Below is an efficiency calculation at 4.32 volts input.

In = 4.32V x 222 ma = 959 mW
out = 3.117V x 241 ma = 749 mW
Efficiency = 100 x 749/959 = 78% (pretty good!)

The oscillation frequency is mainly a function of battery voltage as well as the inductance, the hysteresis imposed by R3, the LED voltage drop, and to some extent, the value of C1.

Here is what I measured:
Vin          F
4.12V        9.6 kHz
5.9V        15.28 kHz

Light output is important -after all, making light is this device's sole purpose. The LED is rated at 75 Lumens typically at 350 ma. According to the manufacturer's chart, at 250 ma, light output is 75% of that at 350 ma, with no optical elements between the LED and the rest of the world to attenuate the output, we can take 75 Lumens x .250/.350 = 56 Lumens output.

Assembly
The LED is a 1 Watt Dominant Semiconductor NPF-RSD-MCPCB warm white LED. It is important to keep the LED from getting too hot. As with all semiconductors, operating life decreases exponentially with temperature and at some temperature, catastrophic failure tends occur. A minor consideration in this case is that the amount of light for a given current also falls off slightly with increased temperature.
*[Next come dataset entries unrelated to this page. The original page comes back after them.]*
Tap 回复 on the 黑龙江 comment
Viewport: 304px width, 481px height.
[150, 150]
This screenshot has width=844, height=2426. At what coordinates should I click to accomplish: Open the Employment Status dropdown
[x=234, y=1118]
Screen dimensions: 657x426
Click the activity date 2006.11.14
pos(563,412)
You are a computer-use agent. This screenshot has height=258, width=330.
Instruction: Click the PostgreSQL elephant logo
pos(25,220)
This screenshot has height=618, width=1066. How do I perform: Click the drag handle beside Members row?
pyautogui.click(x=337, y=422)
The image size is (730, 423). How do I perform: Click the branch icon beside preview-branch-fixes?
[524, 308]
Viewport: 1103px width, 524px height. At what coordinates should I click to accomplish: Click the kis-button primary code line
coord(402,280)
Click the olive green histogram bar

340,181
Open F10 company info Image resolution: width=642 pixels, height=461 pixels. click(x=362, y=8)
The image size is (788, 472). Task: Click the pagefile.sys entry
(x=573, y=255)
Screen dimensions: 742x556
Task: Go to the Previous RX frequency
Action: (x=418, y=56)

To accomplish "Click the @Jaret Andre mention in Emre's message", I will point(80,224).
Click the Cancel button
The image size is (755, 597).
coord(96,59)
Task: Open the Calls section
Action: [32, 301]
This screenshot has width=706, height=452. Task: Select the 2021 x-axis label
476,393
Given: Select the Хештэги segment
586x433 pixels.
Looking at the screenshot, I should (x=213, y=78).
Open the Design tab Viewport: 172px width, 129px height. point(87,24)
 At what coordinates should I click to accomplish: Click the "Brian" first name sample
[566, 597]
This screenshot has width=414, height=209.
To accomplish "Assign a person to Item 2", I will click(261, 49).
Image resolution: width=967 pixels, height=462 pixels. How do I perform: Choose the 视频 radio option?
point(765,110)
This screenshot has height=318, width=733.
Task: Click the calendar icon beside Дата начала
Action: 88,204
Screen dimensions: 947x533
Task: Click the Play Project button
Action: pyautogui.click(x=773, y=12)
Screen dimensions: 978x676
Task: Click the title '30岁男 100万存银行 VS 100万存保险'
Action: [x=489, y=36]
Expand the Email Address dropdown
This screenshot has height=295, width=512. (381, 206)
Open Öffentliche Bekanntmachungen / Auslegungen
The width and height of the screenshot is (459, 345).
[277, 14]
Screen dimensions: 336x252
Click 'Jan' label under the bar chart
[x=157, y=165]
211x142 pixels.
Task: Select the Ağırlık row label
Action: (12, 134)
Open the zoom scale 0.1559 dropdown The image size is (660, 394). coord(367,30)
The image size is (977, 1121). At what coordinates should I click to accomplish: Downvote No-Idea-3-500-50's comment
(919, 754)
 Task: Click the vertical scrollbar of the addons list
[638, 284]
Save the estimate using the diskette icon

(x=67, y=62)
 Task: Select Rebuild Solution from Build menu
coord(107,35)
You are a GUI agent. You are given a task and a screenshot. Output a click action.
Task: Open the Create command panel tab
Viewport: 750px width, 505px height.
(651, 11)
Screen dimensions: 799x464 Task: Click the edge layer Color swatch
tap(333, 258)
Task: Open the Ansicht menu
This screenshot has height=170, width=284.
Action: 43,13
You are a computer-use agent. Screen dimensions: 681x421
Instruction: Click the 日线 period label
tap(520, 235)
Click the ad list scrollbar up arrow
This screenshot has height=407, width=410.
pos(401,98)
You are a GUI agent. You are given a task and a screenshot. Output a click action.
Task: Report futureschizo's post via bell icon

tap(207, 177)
This individual LED drops 3.12 volts at 241 ma, which equals 752 milliwatts. An LED that has a higher forward voltage drop will dissipate more power because the current is nearly constant.

The manufacturer recommends that junction temperature be maintained at less than 100°C. This is not to prevent catastrophic failure as much as to assure that the LED does not "wear out", or grow dim too quickly.

The thermal resistance of the junction to the case is 10° C per watt, so with 752 milliwatts dissipation, the LED junction will be 0.752 watts x 10 ° C/watt = 7.5 °C hotter than the heatsink.

To keep the junction at 100° C or lower the heatsink surface must be less than 100 C - 7.5° C = 92.5° C.

If the maximum air temperature is 40° C, the maximum rise of the heatsink over ambient is 92.5° C - 40° C = 52.5 C.

I asume a very low thermal resistance between the LED case and the heatsink because I soldered the LED directly to the heatsink, forming a eutectic bond. Such a bond of the full contact areas is low enough to ignore compared to the thermal resistance of the heatsink.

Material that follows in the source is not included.